‘Nor is there any necessity a philosopher should stand by, like an interpreter at a puppet-show, to explain the moral to the audience. The mystery is seldom so deep but the pit and boxes can dive into it, and ’tis their example out of the playhouse that chiefly influences the galleries. The stage is a glass for the world to view itself in; people ought, therefore, to see themselves as they are; if it makes their faces too fair, they won’t know they are dirty, and, by consequence, will neglect to wash them. If, therefore, I have showed “Constant” upon the stage what generally the thing called a fine gentleman is off it, I think I have done what I should do. I have laid open his vices as well as his virtues; ’tis the business of the audience to observe where his flaws lessen his value, and, by considering the deformity of his blemishes, become sensible how much a finer thing he would be without them.’

It is impossible to improve upon these instructions; they are admirable. The only pity is that, as, naturally enough, Sir John wrote his plays first, and defended them afterwards, he had not bestowed a thought upon the subject until the angry parson gave him check. Vanbrugh, like most dramatists of his calibre, wrote to please the town, without any thought of doing good or harm. The two things he wanted were money and a reputation for wit. To lecture and scold him as if he had degraded some high and holy office was ridiculous. Collier had an excellent case, for there can be no doubt that the dramatists he squinted at were worse than they had any need to be. But it is impossible to read Collier’s two small books without a good many pishes and pshaws! He was a clericalist of an aggressive type. You cannot withhold your sympathy from Vanbrugh’s remark:

‘The reader may here be pleased to take notice what this gentleman would construe profaneness if he were once in the saddle with a good pair of spurs upon his heels.’

Now that Evangelicalism has gone out of fashion, we no longer hear denunciations of stage-plays. High Church parsons crowd the Lyceum, and lead the laughter in less dignified if more amusing resorts. But, for all that, there is a case to be made against the cheerful playhouse, but not by me.

As for Sir John Vanbrugh, his two well-known plays, ‘The Relapse’ and ‘The Provok’d Wife,’ are most excellent reading, Jeremy Collier notwithstanding. They must be read with the easy tolerance, the amused benignity, the scornful philosophy of a Christian of the Dr. Johnson type. You must not probe your laughter deep; you must forget for awhile your probationary state, and remember that, after all, the thing is but a play. Sir John has a great deal of wit of that genuine kind which is free from modishness. He reads freshly. He also has ideas. In ‘The Provok’d Wife,’ which was acted for the first time in the early part of 1697, there appears the Philosophy of Clothes (thus forestalling Swift), and also an early conception of Carlyle’s stupendous image of a naked House of Lords. This occurs in a conversation between Heartfree and Constant, which concludes thus:

Heartfree. Then for her outside—I consider it merely as an outside—she has a thin, tiffany covering over just such stuff as you and I are made on. As for her motion, her mien, her air, and all those tricks, I know they affect you mightily. If you should see your mistress at a coronation, dragging her peacock’s train, with all her state and insolence, about her, ’twould strike you with all the awful thoughts that heaven itself could pretend to from you; whereas, I turn the whole matter into a jest, and suppose her strutting in the selfsame stately manner, with nothing on but her stays and her under, scanty-quilted petticoat.

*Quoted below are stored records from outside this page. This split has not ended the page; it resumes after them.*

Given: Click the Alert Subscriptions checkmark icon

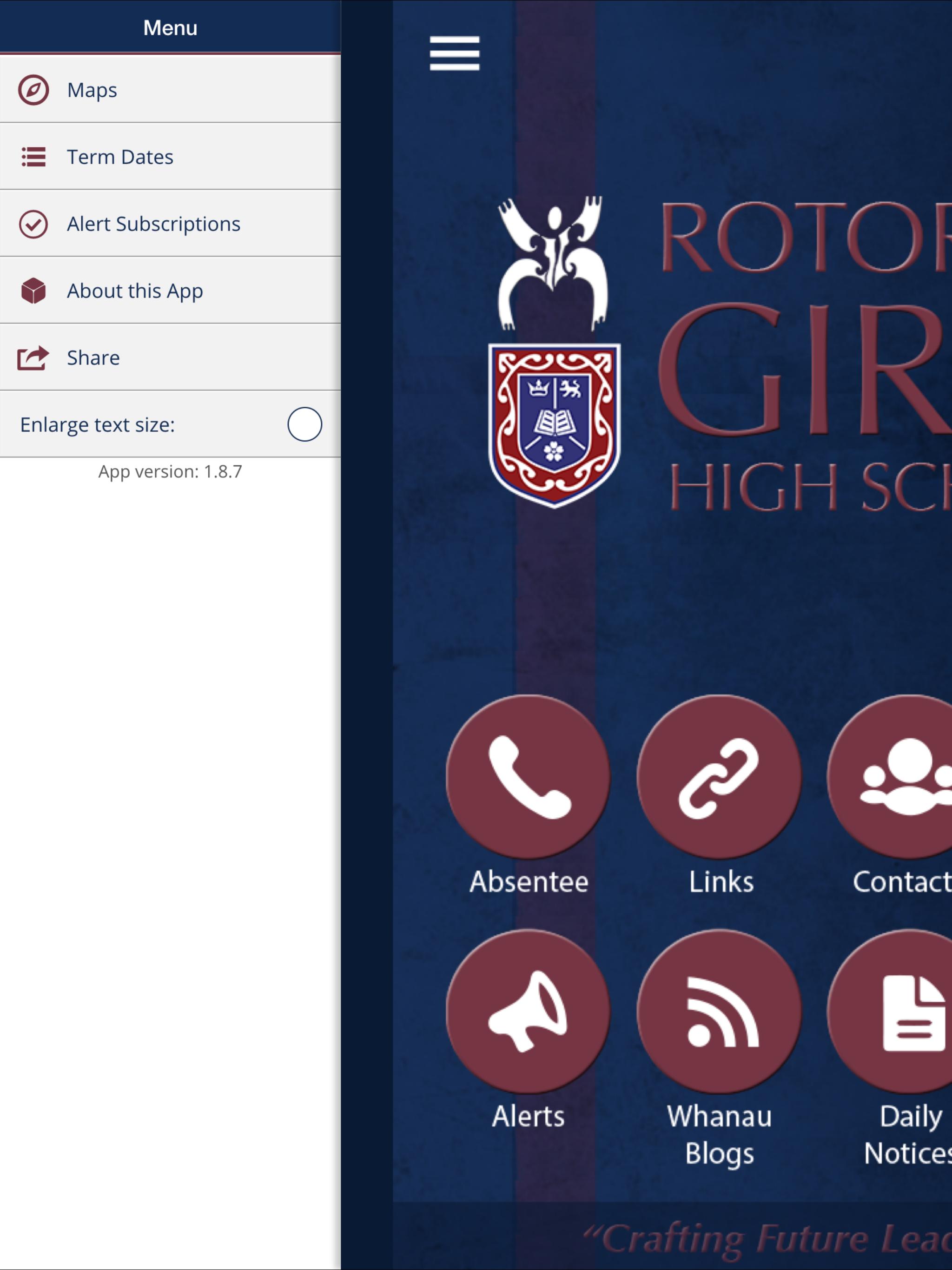Looking at the screenshot, I should point(33,224).
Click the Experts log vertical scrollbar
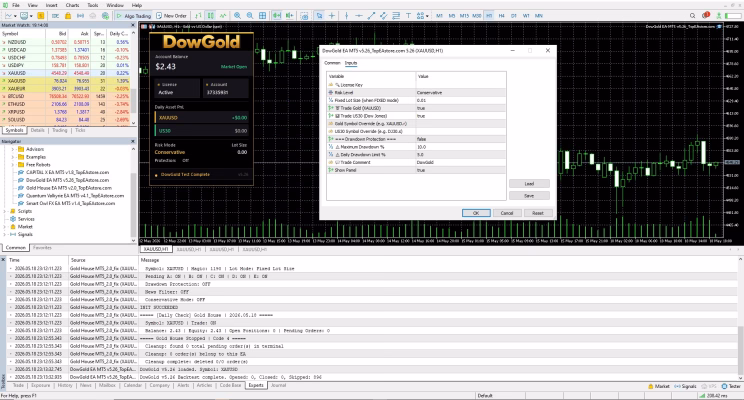 (x=740, y=319)
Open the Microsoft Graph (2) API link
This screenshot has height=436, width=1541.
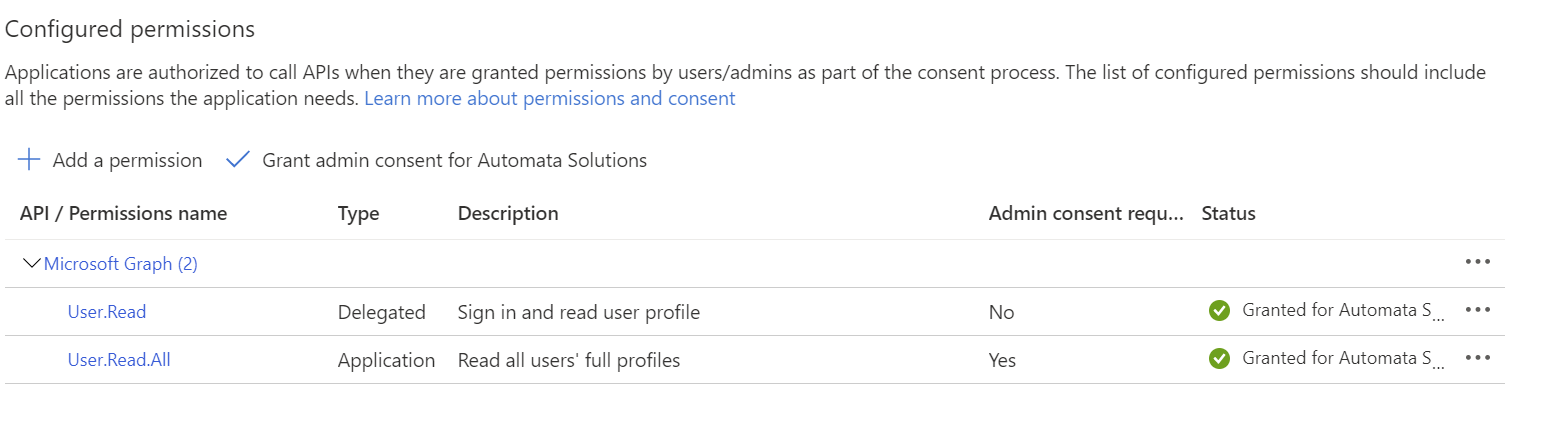pos(121,264)
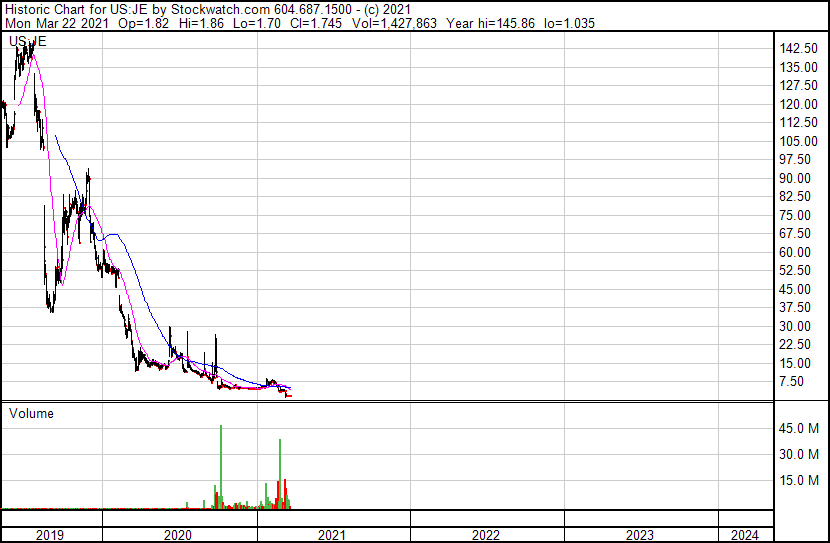Click the Volume panel label
830x543 pixels.
(31, 413)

Constant. Hold thy profane tongue! for I’ll hear no more.

‘The Relapse’ must, I think, be pronounced Vanbrugh’s best comedy. Lord Foppington is a humorous conception, and the whole dialogue is animated and to the point. One sees where Sheridan got his style. There are more brains, if less sparkle, in Vanbrugh’s repartees than in Sheridan’s.

Berenthia. I have had so much discourse with her, that I believe, were she once cured of her fondness to her husband, the fortress of her virtue would not be so impregnable as she fancies.

Worthy. What! she runs, I’ll warrant you, into that common mistake of fond wives, who conclude themselves virtuous because they can refuse a man they don’t like when they have got one they do.

Berenthia. True; and, therefore, I think ’tis a presumptuous thing in a woman to assume the name of virtuous till she has heartily hated her husband and been soundly in love with somebody else.

A handsome edition of Vanbrugh’s Plays has recently appeared, edited by Mr. W. C. Ward (Lawrence and Bullen), who has prepared an excellent Life of his author.

Vanbrugh was, as all the world knows, the architect of Blenheim Palace, as he also was of Castle Howard. He became Comptroller of Works in the reign of Queen Anne, and was appointed by King George Surveyor of the Works at Greenwich Hospital, in the neighbourhood of which he had property of his own. His name is still familiar in the ears of the respectable inhabitants of Blackheath. But what is mysterious is how and where he acquired such skill as he possessed in his profession. His father, Giles Vanbrugh, had nineteen children, of whom thirteen appear to have lived for some length of time, and of John’s education nothing precise is known. When nineteen he went into France, where he remained some years.